La primera escena de Kommittén resulta exquisitamente incisiva. Un comité formado por tres representantes de los respectivos Suecia, Noruega y Finlandia se reúne en el ‘Treriksröset’ para hacerse un selfie conmemorativo… pero el selfie no puede hacerse desde Suecia, así que tendrán que juntarse todos en Noruega. Lo que sigue satisface las expectativas de este planteamiento prometedor: los tres representantes se reúnen para ver el resultado de un concurso convocado por los tres países ¡hace tres años!, cuyo objetivo era elegir una obra de arte que simbolice, digámoslo así, el encuentro de las tres culturas.
Lo que sigue podría haber sido materia prima para una escena de Duck Soup (Sopa de ganso, 1933, Leo McCarey): el comité, convencido de que una obra de arte no puede ser sino la típica y arquetípica Escultura, descubre que la obra seleccionada es una ‘performance’ (y rematadamente mala, por cierto), con la subsiguiente tensión ambiental que dará lugar a negociaciones delirantes, lo que sea con tal de que la sangre no llegue al río. Y lo que en los Hermanos Marx hubiera sido exceso y desenfreno, aquí evoluciona hacia todo lo contrario.
Los miembros del comité son personajes cotidianos, reconocibles, más bien parecen miembros de una comunidad de propietarios, y es fácil reconocer en ellos la estrechez de miras de diversos concejales y consejeros de ayuntamientos o comunidades, cuando alguien les propone una iniciativa ligeramente distinta a lo mismo de siempre. Personajes que recuerdan las bromas con los tópicos territoriales de Bienvenues chez les Ch’tis (Bienvenidos al Norte, Dany Boon, 2008) y Ocho apellidos vascos (Emilio Martínez Lázaro, 2014), pero con más mala baba que cariño: no tiene desperdicio la civilizada discusión por la que cada país pretende arrogarse la representación mundial del salto de esquí o el hockey sobre hielo.
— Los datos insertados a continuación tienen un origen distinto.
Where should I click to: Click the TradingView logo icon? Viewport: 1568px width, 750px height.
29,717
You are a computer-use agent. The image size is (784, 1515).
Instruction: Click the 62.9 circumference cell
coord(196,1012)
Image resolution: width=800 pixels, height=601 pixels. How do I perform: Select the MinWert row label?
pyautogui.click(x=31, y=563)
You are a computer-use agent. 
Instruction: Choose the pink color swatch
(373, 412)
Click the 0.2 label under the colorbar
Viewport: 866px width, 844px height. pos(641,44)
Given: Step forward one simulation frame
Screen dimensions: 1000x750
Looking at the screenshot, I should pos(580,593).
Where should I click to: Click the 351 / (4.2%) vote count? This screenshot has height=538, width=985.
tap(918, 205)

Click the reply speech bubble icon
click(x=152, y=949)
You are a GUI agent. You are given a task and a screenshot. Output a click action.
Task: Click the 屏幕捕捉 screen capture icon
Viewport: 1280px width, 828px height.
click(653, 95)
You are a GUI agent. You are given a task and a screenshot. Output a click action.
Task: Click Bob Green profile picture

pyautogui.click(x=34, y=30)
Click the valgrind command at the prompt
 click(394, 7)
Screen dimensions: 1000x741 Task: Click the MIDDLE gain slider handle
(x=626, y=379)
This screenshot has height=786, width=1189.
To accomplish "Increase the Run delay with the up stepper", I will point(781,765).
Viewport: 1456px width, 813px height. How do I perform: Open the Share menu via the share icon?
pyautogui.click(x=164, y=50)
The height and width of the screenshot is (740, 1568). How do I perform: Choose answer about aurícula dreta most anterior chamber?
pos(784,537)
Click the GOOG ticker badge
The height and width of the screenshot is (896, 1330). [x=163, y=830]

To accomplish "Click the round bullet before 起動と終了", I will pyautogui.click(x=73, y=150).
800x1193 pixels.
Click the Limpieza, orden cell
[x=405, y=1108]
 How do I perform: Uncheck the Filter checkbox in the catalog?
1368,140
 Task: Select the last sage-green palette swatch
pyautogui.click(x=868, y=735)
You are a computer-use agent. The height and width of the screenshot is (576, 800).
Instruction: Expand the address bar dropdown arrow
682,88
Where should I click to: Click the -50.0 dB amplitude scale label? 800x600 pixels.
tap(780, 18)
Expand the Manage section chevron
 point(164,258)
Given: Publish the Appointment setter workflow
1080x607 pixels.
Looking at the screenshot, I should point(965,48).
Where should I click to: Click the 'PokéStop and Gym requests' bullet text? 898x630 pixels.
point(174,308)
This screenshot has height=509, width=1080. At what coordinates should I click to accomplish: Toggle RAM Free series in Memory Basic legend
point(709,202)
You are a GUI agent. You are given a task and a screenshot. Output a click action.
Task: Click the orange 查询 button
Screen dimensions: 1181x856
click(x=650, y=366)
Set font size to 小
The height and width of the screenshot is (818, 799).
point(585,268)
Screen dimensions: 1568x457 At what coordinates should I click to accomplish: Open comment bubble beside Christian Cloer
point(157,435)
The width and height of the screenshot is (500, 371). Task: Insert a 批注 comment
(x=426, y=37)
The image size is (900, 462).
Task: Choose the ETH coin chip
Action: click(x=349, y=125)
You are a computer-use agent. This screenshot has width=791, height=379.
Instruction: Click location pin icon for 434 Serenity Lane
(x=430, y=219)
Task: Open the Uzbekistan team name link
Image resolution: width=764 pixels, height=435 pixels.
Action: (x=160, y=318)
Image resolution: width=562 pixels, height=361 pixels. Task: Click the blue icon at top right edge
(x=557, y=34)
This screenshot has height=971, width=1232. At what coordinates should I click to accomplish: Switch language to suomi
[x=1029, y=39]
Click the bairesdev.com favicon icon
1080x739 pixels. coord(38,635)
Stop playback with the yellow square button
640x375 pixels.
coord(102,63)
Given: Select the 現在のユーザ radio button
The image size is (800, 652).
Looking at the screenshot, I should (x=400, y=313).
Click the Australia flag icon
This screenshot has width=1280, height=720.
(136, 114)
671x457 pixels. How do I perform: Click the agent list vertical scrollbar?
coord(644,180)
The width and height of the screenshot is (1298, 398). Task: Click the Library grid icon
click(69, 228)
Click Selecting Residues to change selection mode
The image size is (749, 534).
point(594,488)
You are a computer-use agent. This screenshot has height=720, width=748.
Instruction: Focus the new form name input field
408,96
También evocan las fuerzas vivas de Bienvenido Mr. Marshall (Luis Gª. Berlanga, 1953), cuando decían aquello de «Y sobre todo, que haya muchos niños con banderitas». Eso sí, los concejales de Villar del Río se identifican aquí con los grandes prebostes nórdicos y, por extensión, europeos e internacionales. Tanto da que estemos hablando de un pueblecito finlandés como de una reunión de la ONU: todos somos iguales en nuestra obcecación y provincianismo.
Pero la mayor aportación de Enger (noruega) y Toivoniemi (finlandesa) reside no tanto en su guión y su excelente dirección de actores, que también, como en su tono: si Berlanga daba rienda suelta a la caricatura y el esperpento, aquí no hay caricatura que valga. Porque no hay necesidad alguna de exagerar: los comités son así, las ‘performance’ son así, la ignorancia y la falta de respeto de los representantes es así. Más de una vez habremos visto situaciones como esta, en las que se cometen auténticas tropelías sin elevar el tono de voz ni perder las buenas costumbres. Entonces, ¿de dónde surge el humor? Pues, paradójicamente, de su seriedad. Una seriedad extrema que, al ser contemplada desde fuera, se revela como la soberana estupidez que nos salpica a todos.